**What to do**
a. Summarize the hydraulic dolly passage below in two sentences.
b. List every item that the hydraulic dolly passage below labels with a reference numeral, giving each numeral with its item.
c. Extend the hydraulic dolly passage below, starting right after its last sentence.

Referring to FIG. 3, to accomplish load balancing between dollies 102, the cylinders 124 are coupled to a fluid reservoir 144 via the hydraulic line 148. Assuming the rams 122 are at rest at the bottom of their stroke, the valve 146 to the reservoir 144 is opened and one of the load bearing platforms 114 is raised manually, sucking oil from the fluid reservoir 144 to fill the cylinder 124 coupled to the load bearing platform 114. When the cylinder 124 reaches the top of its stroke, the valve 146 to the reservoir 144 is closed, isolating the pair of cylinders 124 in a closed loop circuit. Pressing the load bearing platform 114 of one of the cylinders 124 will cause the load bearing platform 114 of the interconnected dolly 102 to rise. The two cylinders 124 thus operate as a single mechanism, and the point of load carrying is the mid-point on a centerline drawn halfway between the two dollies 102, thus creating a three point suspension system.

Turning to FIG. 4, to prepare for insertion of the dollies 102 under the load 106, the load bearing platforms 114 are adjusted in height to be at approximately the midpoint of the ram travel. The dollies 102 are rolled under the load, which has been jacked up in the air and cribbed at the proper height to accept the dollies 102. In one method of dolly insertion, rollers or retracting caster wheels are used to roll the dollies under the load 106 and to position them accurately and parallel in the X and Y axes. In another method of dolly insertion, small air bearings are slipped under the dolly 102 and inflated just enough to relieve the weight and provide the near effortless omni-directional movement needed to position the dollies. The needed smooth floor condition for the air bearings is assured in difficult areas with the use of thick poly-coated (milk-carton) paper stock, pealed from standard width rolls (as they are obtained from paper suppliers to the dairy industry). The inexpensive strips can be reused or discarded.

The dollies 102 are positioned so that the X and Y centerline planes are perpendicular to each other. The separation distance between the two X centerlines and the two Y centerlines may be any selected distance. The separation distances between the two X centerlines and the two Y centerlines is measured to preferably within +/−⅛^th inch, and more preferably within +/− 1/16^th inch. Laser alignment and measuring tools may be used to accurately place the dollies 102. Once the dollies 102 are positioned, the load 106 is then lowered onto the dollies 102.

Alternately, a physical alignment tool may be used by the user to accurately place the dollies under the load 106. For instance, the user (the rigger or machinery moving crew members) may prefabricate one or more rectangular frames that attach to the load bearing platforms 114 of each dolly, interconnecting all of the dollies for establishing a fixed measurement and axial perpendicular alignment to the X and Y axes of the dollies 102 beneath the load 106. Such frames need only have an alignment function, not necessarily a load carrying function.

**Material provided**
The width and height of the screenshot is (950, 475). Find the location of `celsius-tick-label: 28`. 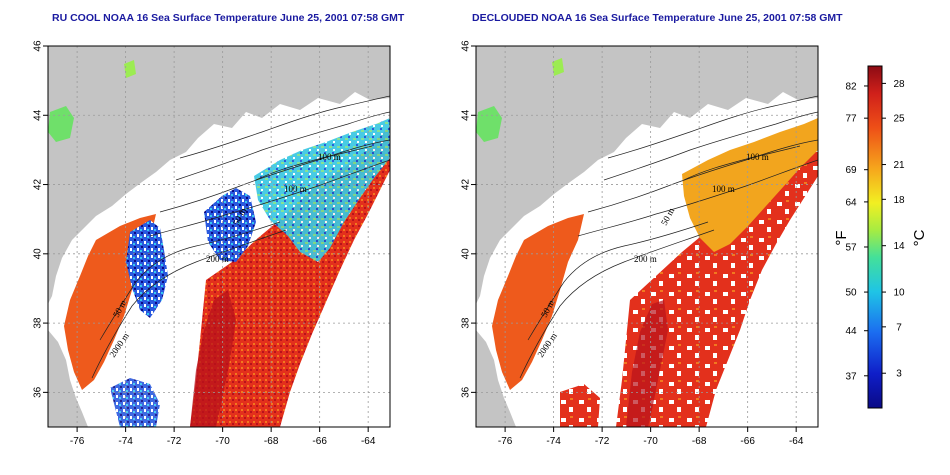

**Responses per task**
a. Load balancing between the dollies works by filling their cylinders from a fluid reservoir and then closing the valve, which isolates the paired cylinders in a closed loop so that they operate as a single mechanism and create a three point suspension system. The dollies are set at about mid-stroke and rolled or floated on air bearings under the jacked-up load, positioned with perpendicular X and Y centerlines using measurement, laser tools or a prefabricated alignment frame, and then the load is lowered onto them.

b.
- dollies 102
- load 106
- load bearing platforms 114
- rams 122
- cylinders 124
- fluid reservoir 144
- valve 146
- hydraulic line 148

c.
During movement, all of the axles 134 are either aligned so as to be parallel with one another and perpendicular to the direction of travel (for straight travel) or will point to a single center point of rotation 152. The distance to the center point 152 is determined by the degree of turning radius desired and the center distance between the two centerlines that are perpendicular to the direction of travel. By selectively rotating the axles 134, the material handling system 100 may move objects in straight paths, curved paths, laterally, in an oblique direction, and/or rotationally relative to its center or any center point in space.

Still referring to FIG. 4, the material handling system 100 is shown as the load 106 is being transported along an arc about a single center point of rotation 152. It is apparent that each of the axles 134 is oriented at a different angle such that the centerline of each axle 134 aligns with a line extending radially outward from the center point 152. The complexity of the determination of the appropriate angle for each axle 134 is great due to the infinitely variable distances between the X and Y centerlines and the infinitely variable desired radius of turn. The angularity will vary greatly for every application. The needed accuracy of the angles is not generally obtainable by estimation. The angles are as infinitely variable as are the distances between X or Y axes and the length of the turning radius. Thus, the computational device 104 is used to precisely calculate the appropriate angle that each axle 134 must be set to accomplish the desired course correction.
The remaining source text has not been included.